The Rainbow Worrier is an excellent example of using art to raise awareness which won Trail the Recycled Art in Landscape Public Choice Award. Who said art wasn't meaningful?



Rubbish statistics
"10 per cent of the 100 million tonnes of plastic that is produced each year is dumped in the sea mainly from ships and platforms."
Where does this statement come from?
These days, it's more usual to claim that 80% of the plastic in the world's oceans has been washed off the land and only 20% has been dumped from ships and platforms. Greenpeace's own experts certainly subscribe to this view: see Plastic Debris in the World's Oceans.
Your tame boffins are also in tune with the informed consensus when they say that nobody really knows how much plastic finds its way into the oceans every year - so where did that "10 per cent of the 100 million" come from? (Indeed where did that "100 million" come from?) Ocean scientists have been calling for a proper quantification of marine litter for at least thirty years. Has it finally arrived? Unannounced? On a Greenpeace blog?
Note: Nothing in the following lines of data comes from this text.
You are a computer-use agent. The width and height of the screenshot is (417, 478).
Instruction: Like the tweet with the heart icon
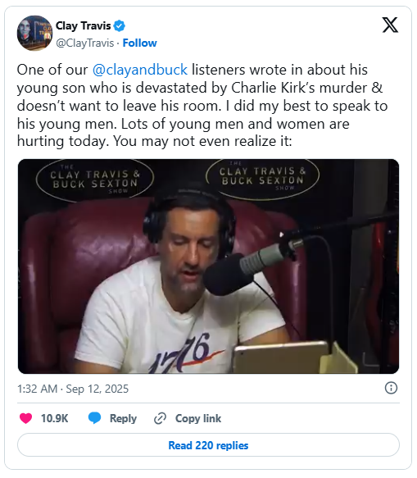click(26, 418)
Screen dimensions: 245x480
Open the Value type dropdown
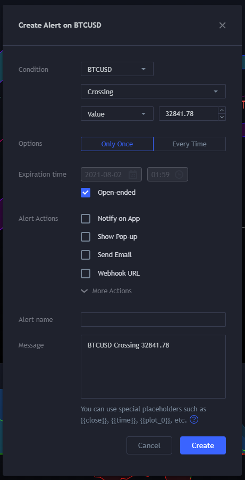(x=117, y=114)
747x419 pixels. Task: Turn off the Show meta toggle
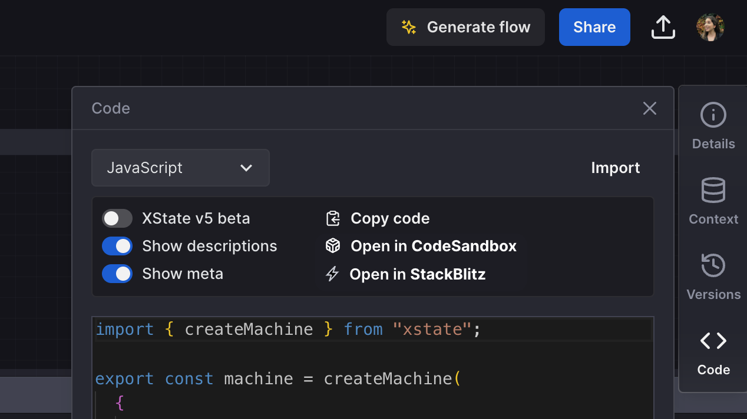(117, 274)
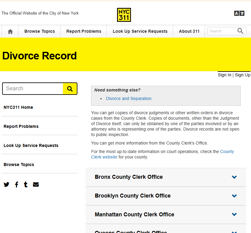
Task: Open the language translate icon
Action: [239, 13]
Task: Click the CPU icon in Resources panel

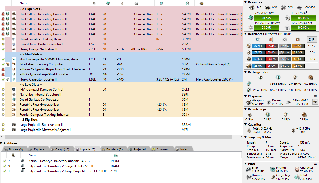Action: (x=250, y=18)
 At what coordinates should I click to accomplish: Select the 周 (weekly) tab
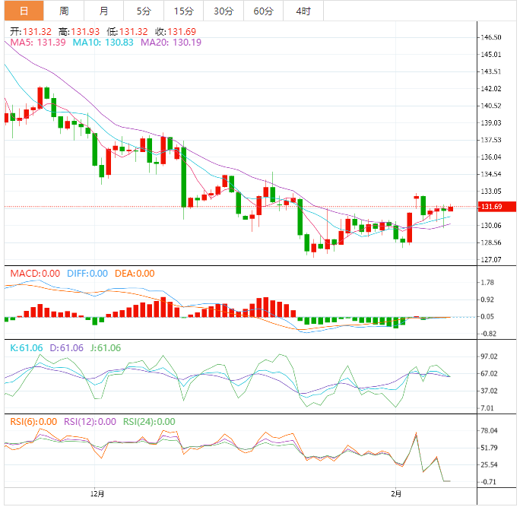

You'll probably try to say that the 10 million metric tons estimate comes from a study by the US National Academy of Sciences.
Please don't. The 1975 (not 1997 or 2002, as Allsopp, Walters, Santillo and Johnston say*; and not 1987, 1988, 1993, 2005, 2008 or any of the other years cited so authoritatively by all those "14 billion pounds of plastic!" eco-warriors out there on the Web) NAS study that is the ultimate source of most such numbers, Assessing Potential Ocean Pollutants, was a plucky attempt at cobbling together an estimate of annual global ship-generated waste from erratic and incomplete statistics that had been collected for other purposes. It was always imperfect; it's now 30 years old; it was always an attempted tally of all debris, with plastic reckoned to be "a minor component of the total refuse generated". So its estimate of the "flux of litter to the world oceans" of 6.4 million metric tons is unlikely to be of much rational use when trying to prop up a claimed flux of plastic to the world oceans of 10 million metric tons, innit.
Not denying that plastic in the oceans is a serious problem. Just trying to get you to up your game.
*Footnote: Please tell the authors of Greenpeace's Plastic Debris in the World's Oceans (2006) that their 1997 estimate of all garbage reaching the marine environment every year (6.4 million metric tons) and their 2002 estimate of plastics thrown overboard from ships ever year (6.5 million metric tons) can both be traced to the 1975 NAS report - that they are the same wrong number (all garbage thrown overboard) repackaged, repurposed and regurgitated. This isn't entirely their fault. If you can't trust the Marine Pollution Bulletin or the UN's Environment Programme, who can you trust? (Me, that's who. Proof of the 1975 NAS provenances available on request.)